Why This Matters Now

The timing of the report is not incidental. Enterprise AI deployment has accelerated sharply in 2025 and 2026, with agentic systems — those capable of taking actions, browsing the web, and calling external tools autonomously — moving from research demos into production workflows. Cisco's findings suggest that the safety infrastructure underpinning those deployments may be far thinner than organizations assume.

"The gap between published scores and observed resilience misranks leading models," the report concludes, adding that benchmark reliance has created a false sense of security at precisely the moment when AI systems are gaining real-world autonomy and authority.

The researchers' prescription is direct: the industry needs to move away from single-turn-only evaluation regimes. Safety testing should incorporate multi-turn attack sequences, agentic tool-use scenarios, and indirect injection vectors as standard practice — not as edge-case additions to existing frameworks.

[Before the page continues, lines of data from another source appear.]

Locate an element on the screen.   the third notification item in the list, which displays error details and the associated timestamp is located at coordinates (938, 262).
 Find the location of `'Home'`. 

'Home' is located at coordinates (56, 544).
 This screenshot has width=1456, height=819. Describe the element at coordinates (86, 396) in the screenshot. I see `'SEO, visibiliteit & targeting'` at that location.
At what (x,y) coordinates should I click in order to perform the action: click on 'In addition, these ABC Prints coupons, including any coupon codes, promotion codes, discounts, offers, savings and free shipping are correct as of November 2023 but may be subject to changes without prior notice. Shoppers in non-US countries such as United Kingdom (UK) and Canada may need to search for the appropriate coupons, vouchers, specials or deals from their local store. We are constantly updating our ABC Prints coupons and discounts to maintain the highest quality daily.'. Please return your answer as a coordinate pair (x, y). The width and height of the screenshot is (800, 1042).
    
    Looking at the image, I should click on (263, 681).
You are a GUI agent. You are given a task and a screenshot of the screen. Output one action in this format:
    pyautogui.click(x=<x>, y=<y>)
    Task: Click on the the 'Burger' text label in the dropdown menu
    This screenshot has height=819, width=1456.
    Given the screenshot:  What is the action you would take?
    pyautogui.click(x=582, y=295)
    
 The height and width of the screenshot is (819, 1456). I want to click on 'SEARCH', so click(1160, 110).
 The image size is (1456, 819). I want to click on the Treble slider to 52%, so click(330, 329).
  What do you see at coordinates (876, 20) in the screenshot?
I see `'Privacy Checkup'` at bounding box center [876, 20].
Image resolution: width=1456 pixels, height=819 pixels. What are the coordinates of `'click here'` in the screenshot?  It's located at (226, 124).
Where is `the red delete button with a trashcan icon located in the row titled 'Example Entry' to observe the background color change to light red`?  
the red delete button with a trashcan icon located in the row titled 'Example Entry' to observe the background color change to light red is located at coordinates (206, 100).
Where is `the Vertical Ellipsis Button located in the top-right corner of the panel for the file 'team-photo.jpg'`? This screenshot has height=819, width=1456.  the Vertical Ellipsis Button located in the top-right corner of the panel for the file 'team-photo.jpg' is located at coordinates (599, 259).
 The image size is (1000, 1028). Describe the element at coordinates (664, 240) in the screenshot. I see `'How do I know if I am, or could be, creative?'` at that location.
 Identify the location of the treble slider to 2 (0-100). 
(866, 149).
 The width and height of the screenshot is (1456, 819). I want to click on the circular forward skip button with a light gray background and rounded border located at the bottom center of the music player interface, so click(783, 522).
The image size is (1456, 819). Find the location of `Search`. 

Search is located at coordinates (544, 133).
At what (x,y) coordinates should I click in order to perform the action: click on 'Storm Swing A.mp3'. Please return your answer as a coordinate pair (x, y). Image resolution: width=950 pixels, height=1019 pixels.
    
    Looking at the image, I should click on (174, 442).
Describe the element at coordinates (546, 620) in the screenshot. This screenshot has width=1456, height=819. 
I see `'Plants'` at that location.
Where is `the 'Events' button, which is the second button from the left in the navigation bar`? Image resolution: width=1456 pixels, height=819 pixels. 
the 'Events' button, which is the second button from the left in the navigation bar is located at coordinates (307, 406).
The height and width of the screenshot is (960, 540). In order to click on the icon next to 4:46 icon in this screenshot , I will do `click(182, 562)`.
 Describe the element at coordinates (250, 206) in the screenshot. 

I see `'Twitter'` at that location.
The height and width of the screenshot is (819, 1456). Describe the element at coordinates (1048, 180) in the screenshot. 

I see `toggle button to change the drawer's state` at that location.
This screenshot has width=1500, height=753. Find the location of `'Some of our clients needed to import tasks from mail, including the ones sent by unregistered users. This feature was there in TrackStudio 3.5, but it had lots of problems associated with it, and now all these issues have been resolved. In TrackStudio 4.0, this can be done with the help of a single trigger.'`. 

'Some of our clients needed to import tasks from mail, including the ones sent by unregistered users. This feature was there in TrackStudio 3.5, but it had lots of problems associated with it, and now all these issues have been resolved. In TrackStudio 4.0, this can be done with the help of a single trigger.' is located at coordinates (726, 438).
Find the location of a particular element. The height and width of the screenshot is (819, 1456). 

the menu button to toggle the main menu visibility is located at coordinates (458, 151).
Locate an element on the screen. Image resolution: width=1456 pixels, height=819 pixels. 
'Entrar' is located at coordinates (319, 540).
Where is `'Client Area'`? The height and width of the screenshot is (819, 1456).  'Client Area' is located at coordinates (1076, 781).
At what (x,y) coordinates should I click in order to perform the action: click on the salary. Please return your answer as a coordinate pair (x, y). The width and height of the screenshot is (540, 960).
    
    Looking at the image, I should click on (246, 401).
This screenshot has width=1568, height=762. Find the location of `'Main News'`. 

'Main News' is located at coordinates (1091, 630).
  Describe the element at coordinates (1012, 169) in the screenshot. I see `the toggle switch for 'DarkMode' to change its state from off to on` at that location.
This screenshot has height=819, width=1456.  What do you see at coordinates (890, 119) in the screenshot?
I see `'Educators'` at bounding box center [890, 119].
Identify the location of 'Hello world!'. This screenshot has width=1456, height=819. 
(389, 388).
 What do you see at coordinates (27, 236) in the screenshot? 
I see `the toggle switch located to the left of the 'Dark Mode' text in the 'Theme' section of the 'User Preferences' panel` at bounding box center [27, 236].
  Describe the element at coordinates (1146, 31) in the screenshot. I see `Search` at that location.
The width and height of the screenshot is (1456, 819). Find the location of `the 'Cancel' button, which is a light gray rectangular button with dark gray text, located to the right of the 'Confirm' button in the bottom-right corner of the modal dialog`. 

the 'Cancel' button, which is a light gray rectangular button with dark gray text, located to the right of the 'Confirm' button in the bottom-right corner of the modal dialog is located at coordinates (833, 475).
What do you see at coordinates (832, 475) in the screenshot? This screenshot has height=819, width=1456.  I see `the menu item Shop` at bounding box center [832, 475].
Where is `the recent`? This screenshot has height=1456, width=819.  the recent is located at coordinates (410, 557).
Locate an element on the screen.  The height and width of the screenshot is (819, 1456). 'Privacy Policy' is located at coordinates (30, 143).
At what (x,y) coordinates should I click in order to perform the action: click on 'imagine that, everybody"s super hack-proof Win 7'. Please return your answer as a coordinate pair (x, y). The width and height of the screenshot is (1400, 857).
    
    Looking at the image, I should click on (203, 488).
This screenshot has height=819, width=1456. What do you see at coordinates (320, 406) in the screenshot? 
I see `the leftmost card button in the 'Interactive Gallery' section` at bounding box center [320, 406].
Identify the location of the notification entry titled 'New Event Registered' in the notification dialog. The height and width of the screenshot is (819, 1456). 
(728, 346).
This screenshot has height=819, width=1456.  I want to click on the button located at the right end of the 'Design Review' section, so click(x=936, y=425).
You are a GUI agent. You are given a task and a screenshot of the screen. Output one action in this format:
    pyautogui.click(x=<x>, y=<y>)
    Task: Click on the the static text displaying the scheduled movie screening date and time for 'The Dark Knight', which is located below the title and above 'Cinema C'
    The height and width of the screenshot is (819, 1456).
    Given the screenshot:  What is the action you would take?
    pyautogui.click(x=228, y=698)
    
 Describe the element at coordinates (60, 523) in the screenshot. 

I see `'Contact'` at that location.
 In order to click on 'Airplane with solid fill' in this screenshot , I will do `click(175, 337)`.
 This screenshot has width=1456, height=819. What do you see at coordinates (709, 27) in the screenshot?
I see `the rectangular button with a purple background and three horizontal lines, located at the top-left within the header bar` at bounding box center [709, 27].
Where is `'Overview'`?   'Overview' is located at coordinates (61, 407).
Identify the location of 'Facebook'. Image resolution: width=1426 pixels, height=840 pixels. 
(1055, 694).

Implications for Enterprise Security Teams

For security practitioners, the study surfaces several immediate considerations. First, any AI deployment that surfaces as a customer-facing or employee-facing chat interface should be treated as an iterative attack target, not a static system. Second, agentic pipelines that consume external tool outputs — web search results, database queries, API responses — carry elevated risk given the 84% indirect injection success rate. Third, model selection decisions made on the basis of published safety benchmarks alone should be revisited: multi-turn performance may look very different from single-turn scores, and the study suggests the gap is the rule, not the exception.

Cisco stopped short of naming a safe model or recommending specific mitigations, noting that all 15 systems in the cohort failed under sufficient adversarial pressure. The implicit message is that layered defenses — prompt shields, output filtering, human-in-the-loop checkpoints for high-stakes actions — remain essential supplements to any model's native safety training.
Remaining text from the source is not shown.